Back in 1995 Nestlé applied to register HAVE A BREAK as a trademark, to go with their HAVE A BREAK, HAVE A KIT KAT registrations. Mars opposed.
Topic: Brands
Who: Societe Des Produits Nestlé SA -v- Mars UK Limited
When: December 2002
Where: Chancery Division of the High Court, London
What happened:
Since 1957 Nestlé had been using the phrase "Have a break" in connection with advertising for its Kit-Kat product. A 2002 survey showed that 98% of Britons would respond to "Have a break" with "Have a Kit-Kat" and it was the combination of these two phrases, in slightly differing forms, which had been the subject of UK registered trade marks since 1978. In 1995, however, Nestlé filed an application to register only the words "Have a break" as a UK trademark. Mars opposed this.

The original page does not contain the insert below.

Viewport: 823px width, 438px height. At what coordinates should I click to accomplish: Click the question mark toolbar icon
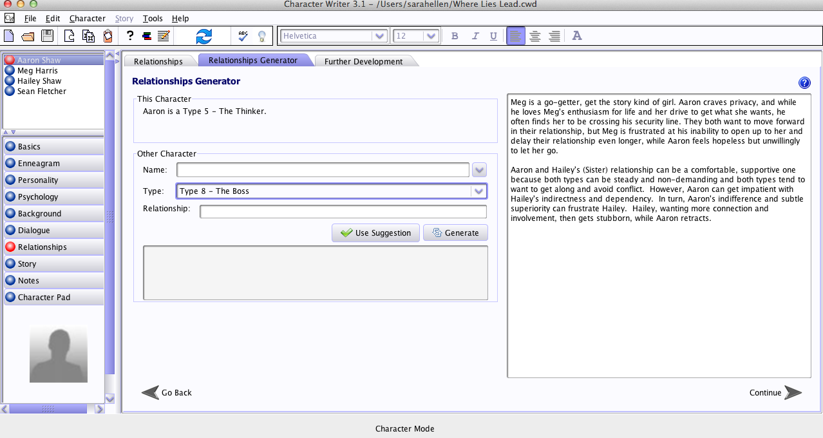[129, 36]
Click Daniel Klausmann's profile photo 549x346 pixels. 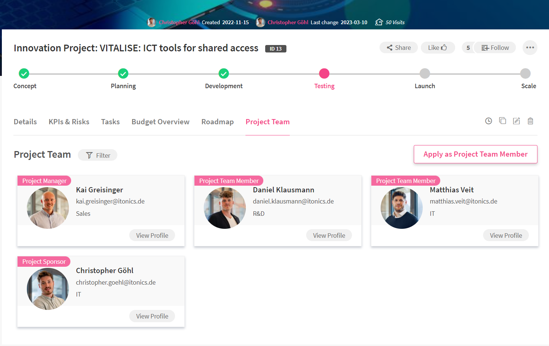coord(225,208)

Mars reminded the Court that to be registrable, a trademark had to have either innate or acquired distinctiveness. This had to be capable of taking it out of the realms of a purely descriptive, generic English phrase and into the category of a branding device which was distinctive in the minds of the public of a product from one particular manufacturer. There was no innate distinctiveness in the phrase "Have a break", the court agreed, and Nestlé were not able to produce enough evidence of independent use of the words "Have a break" (in isolation from "Have a Kit Kat") to establish that distinctiveness had been acquired by usage. As a result, and subject to any appeal by Nestlé, Nestlé were denied their registration of "Have a break" in respect of "chocolate, chocolate products, confectionery, candy and biscuits" and, at least so far as possibly conflicting trademark registrations were concerned, the way was clear for Mars to launch its own planned "Have a break" bar.
Why this matters:
Apart from the seven years it took this case to get to court, another aspect of interest here is that at first glimpse, the decision appears perverse. Compare it with the recent European Court of Justice decision that the phrase "Baby-dry", when used in connection with nappies, was innately distinctive and therefore did not even have to be shown to have acquired distinctiveness to be registrable as a community trademark. However, the registration authority has to look at the words on the page when considering a trademark application, and although one might say "Baby's dry" in relation to the product in question, it is far less easy to envisage an individual saying or writing "baby-dry" in this connection. "Have a break" on the other hand is obviously a well used colloquialism, and this decision underlines the requirement that if a word or connection of words is not innately distinctive, clear evidence of independent branding use of a trademark, without any other suffix, prefix, or logo, has to be shown to the satisfaction of the Court.
However, this may not be the end of the story. Nestlé will no doubt be considering not only whether to take its case to the Court of Appeal, but whether it might still have a case against Mars' projected "Have a break" product in "passing off". But this, as they say is (or might be in 2003), another story.